Obviously, Carrie and her friends would embrace the new-look New York. And although the High Line – the 1.45-mile long linear park set on a former railway line that cuts through the west side of Manhattan – didn’t exist when the quartet were last at large, it is now one of the city’s biggest tourist attractions, and would most likely be on view from the window of Carrie’s new West Chelsea penthouse, thinks Kate Meier.

“This is now an internationally recognised art gallery district, and Carrie would probably live at The Fitzroy, whose art deco-inspired terracotta blocks embody Old New York style,” says Meier, who is ready to sell Carrie a two-bed, high-ceilinged apartment costing $4.95m, with designer fittings throughout, a copper bath tub, and a yoga and pilates room for residents.

Ellie Johnson, president of Berkshire Hathaway HomeServices New York Properties, is assuming great career success for Carrie, but possibly a return to the single life as she sees the character as now owning “a large one-bed apartment in Lenox Hill, the heart of the Upper East Side,” says Johnson. “Attracted by the neighbourhood vibe, she appreciates being a mere block away from Madison Avenue’s designer boutiques.”

Sotheby’s Jeanne Bucknam, however, is confident that Carrie would still live in wedded bliss with the elusive Big (the couple married in 2008’s Sex And The City: The Movie). They would now be happily installed in this downtown penthouse at 240 Park Avenue South , complete with their own rooftop pool, relying on Big’s shady financier’s fortune to afford its $30m price tag.

Miranda, meanwhile, bought wisely all those years ago, with Brooklyn’s Clinton Hill neighbourhood now a mecca for independent boutiques and flea markets. “It has doubled in population and prices have nearly tripled,” says Kate Meier.

Miranda and husband Steve would have stayed in Brooklyn, but upgraded from their fixer-upper to “a historic brownstone in highly picturesque Brooklyn Heights,” thinks Ellie Johnson.

It’s that, or migration back to Manhattan for Miranda, quite possibly joining Samantha in Tribeca. Johnson envisages “a full-floor converted loft with a private rootop garden”.

Jeanne Bucknam agrees, imagining the flame-haired workaholic as now living in a Tribeca penthouse such as this one at 129 Duane Street for $5.25m. “She would have missed Manhattan’s glitz and the shorter commute, and this duplex penthouse offers remarkable architectural features and breathtaking natural light and views,” says Bucknam.

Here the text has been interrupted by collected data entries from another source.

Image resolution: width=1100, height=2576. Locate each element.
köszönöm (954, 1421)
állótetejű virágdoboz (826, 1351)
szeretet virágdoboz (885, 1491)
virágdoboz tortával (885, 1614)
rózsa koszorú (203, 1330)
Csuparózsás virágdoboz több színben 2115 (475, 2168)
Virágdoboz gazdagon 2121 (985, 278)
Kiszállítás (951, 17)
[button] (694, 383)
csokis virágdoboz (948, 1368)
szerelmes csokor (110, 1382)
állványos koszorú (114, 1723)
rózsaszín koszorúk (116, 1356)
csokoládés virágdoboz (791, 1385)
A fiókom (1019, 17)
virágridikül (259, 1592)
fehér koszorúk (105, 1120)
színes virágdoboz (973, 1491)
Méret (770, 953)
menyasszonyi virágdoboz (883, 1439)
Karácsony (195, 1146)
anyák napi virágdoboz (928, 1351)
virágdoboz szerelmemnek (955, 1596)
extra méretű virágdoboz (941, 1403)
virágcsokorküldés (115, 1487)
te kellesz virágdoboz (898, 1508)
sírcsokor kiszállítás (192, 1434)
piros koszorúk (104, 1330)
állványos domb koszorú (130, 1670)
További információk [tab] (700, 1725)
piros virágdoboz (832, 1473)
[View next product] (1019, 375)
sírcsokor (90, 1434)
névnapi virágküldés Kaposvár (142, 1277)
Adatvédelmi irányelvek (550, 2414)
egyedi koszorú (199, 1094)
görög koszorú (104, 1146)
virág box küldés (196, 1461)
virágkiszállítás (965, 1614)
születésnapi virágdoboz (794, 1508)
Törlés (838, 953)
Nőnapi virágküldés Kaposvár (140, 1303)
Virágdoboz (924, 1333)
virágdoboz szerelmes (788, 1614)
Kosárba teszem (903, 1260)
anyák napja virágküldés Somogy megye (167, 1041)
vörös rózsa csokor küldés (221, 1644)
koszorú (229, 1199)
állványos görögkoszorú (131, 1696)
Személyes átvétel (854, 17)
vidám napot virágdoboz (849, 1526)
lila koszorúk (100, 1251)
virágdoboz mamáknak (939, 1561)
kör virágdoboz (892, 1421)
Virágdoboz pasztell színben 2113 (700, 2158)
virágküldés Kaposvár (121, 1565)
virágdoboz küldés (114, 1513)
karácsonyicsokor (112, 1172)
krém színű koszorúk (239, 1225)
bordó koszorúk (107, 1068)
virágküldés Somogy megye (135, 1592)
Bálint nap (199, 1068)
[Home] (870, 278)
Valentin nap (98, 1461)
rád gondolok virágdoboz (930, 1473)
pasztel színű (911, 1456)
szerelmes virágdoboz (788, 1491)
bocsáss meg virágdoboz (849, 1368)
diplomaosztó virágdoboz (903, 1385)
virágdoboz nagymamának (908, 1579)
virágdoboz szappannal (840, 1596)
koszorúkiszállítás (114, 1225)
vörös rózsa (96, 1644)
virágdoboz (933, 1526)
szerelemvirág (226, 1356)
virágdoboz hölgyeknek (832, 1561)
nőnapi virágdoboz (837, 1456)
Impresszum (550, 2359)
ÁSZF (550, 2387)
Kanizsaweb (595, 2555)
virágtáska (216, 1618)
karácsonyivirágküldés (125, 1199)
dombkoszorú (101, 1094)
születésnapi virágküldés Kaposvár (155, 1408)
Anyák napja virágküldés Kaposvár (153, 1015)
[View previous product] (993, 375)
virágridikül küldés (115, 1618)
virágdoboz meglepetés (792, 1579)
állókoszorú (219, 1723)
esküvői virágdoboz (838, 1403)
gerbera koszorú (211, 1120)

And what of Charlotte? It’s Upper East Side all the way for her, says Bucknam. “She found it to be the best neighbourhood to raise her family in.” But the group’s old-fashioned romantic would have upgraded to the historic landmark, the Sherry Netherland on Fifth Avenue, making the most of full hotel services from her $9.95m, two-bed apartment with views over Central Park. “The Art Deco residence with spectacular park and city views would speak to her artistic background,” adds Bucknam.

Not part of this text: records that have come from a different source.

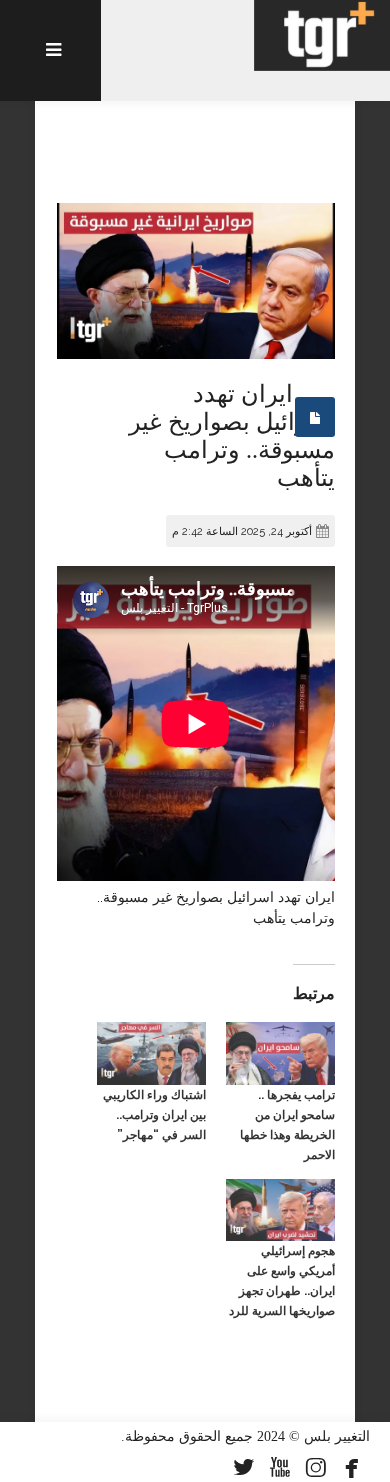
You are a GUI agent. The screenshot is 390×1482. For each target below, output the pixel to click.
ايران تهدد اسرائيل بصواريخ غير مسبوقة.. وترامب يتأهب (232, 436)
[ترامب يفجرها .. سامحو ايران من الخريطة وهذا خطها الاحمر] (280, 1053)
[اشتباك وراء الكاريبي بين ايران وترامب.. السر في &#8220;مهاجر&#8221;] (151, 1053)
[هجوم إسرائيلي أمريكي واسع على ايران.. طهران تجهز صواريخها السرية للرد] (280, 1210)
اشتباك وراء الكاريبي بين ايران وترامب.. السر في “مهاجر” (154, 1115)
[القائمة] (50, 50)
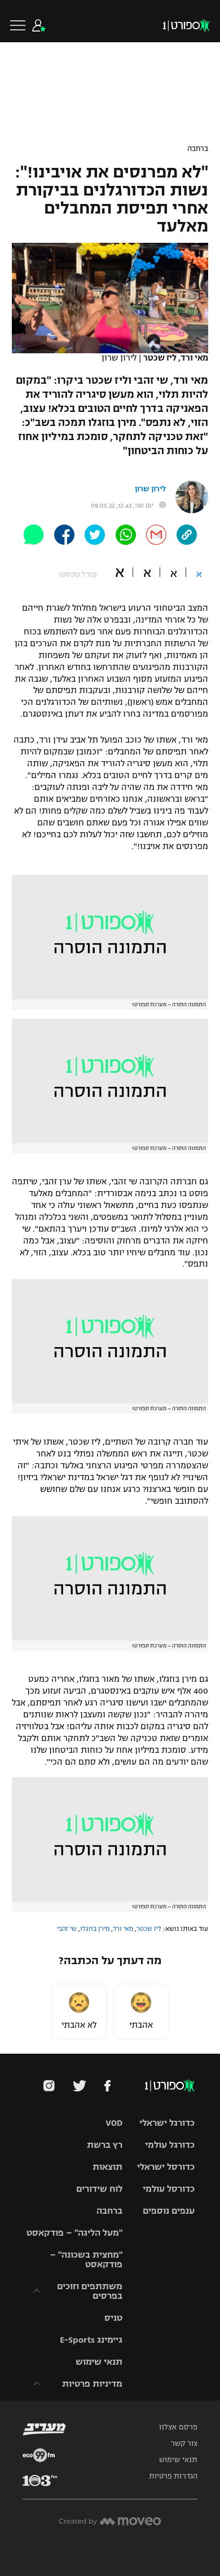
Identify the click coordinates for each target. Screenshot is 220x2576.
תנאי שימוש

With husband Harry now one of the city’s top divorce lawyers, though, Charlotte may have crossed the park to the Upper West Side and live in a suitably showy apartment with panoramic park views. “Charlotte has done very well for herself,” assures Emily Beare, a broker at Core, who imagines her happily settled in this $35m residence at 15 Central Park West 9A.